A. Maintaining the client’s functional independence
B. Providing health education
C. Monitoring neurologic status closely
D. Promoting mobility
ANS: C
Rationale: Vigilant neurologic monitoring is a key aspect of caring for a client who has a brain abscess. This supersedes education, ADLs, and mobility, even though these are all
valid and important aspects of nursing care.
- A client is being admitted to the neurologic ICU with suspected herpes simplex virus
encephalitis. What nursing action best addresses the client’s reported headache?
A. Initiating a client-controlled analgesia (PCA) of morphine sulfate
B. Administering hydromorphone IV as needed
C. Dimming the lights and reducing stimulation
D. Distracting the client with activity
ANS: C
Rationale: Comfort measures to reduce headache include dimming the lights, limiting noise and visitors, grouping nursing interventions, and administering analgesic agents.
Opioid analgesic medications may mask neurologic symptoms; therefore, they are used cautiously. Nonopioid analgesics may be preferred. Distraction is unlikely to be effective, and may exacerbate the client’s pain.
- A client is admitted through the ED with suspected St. Louis encephalitis. The unique
clinical feature of St. Louis encephalitis will make what nursing action a priority?
A. Serial assessments of hemoglobin levels
B. Blood glucose monitoring
C. Close monitoring of fluid balance
D. Assessment of pain along dermatomes
ANS: C
Rationale: A unique clinical feature of St.
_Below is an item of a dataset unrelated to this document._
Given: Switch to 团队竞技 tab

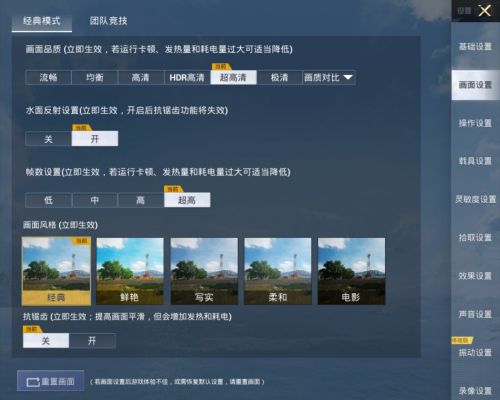Looking at the screenshot, I should [x=108, y=21].
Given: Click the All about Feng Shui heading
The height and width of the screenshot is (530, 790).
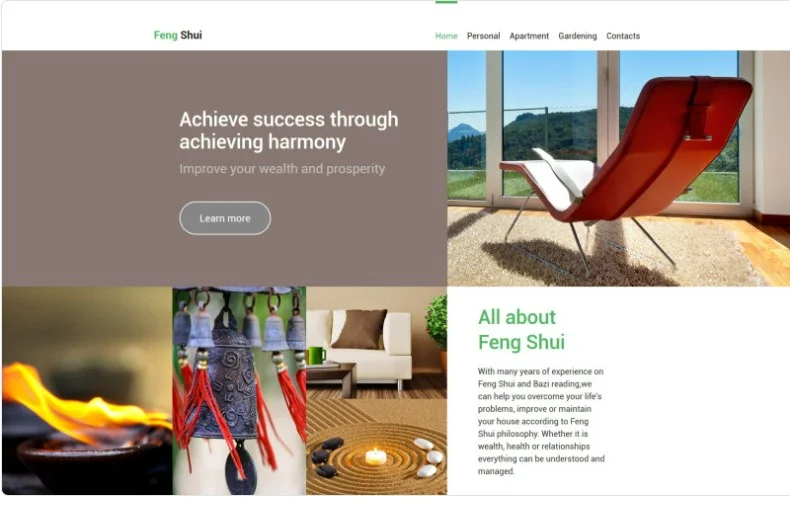Looking at the screenshot, I should [521, 329].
Louis encephalitis is SIADH with hyponatremia. As such, it is important to monitor the client’s intake and output closely.
- The nurse is caring for a 77-year-old client with MS. The client is very concerned
about the progress of the disease and what the future holds. The nurse should know that
older adult clients with MS are known to be particularly concerned about what variables?
Select all that apply.
A. Possible nursing home placement
B. Pain associated with physical therapy
C. Increasing disability
D. Becoming a burden on the family
E. Loss of appetite
ANS: A, C, D
Rationale: Older adult clients with MS are particularly concerned about increasing disability, family burden, marital concern, and the possible future need for nursing home
care. Older adults with MS are not noted to have particular concerns regarding the pain of therapy or loss of appetite.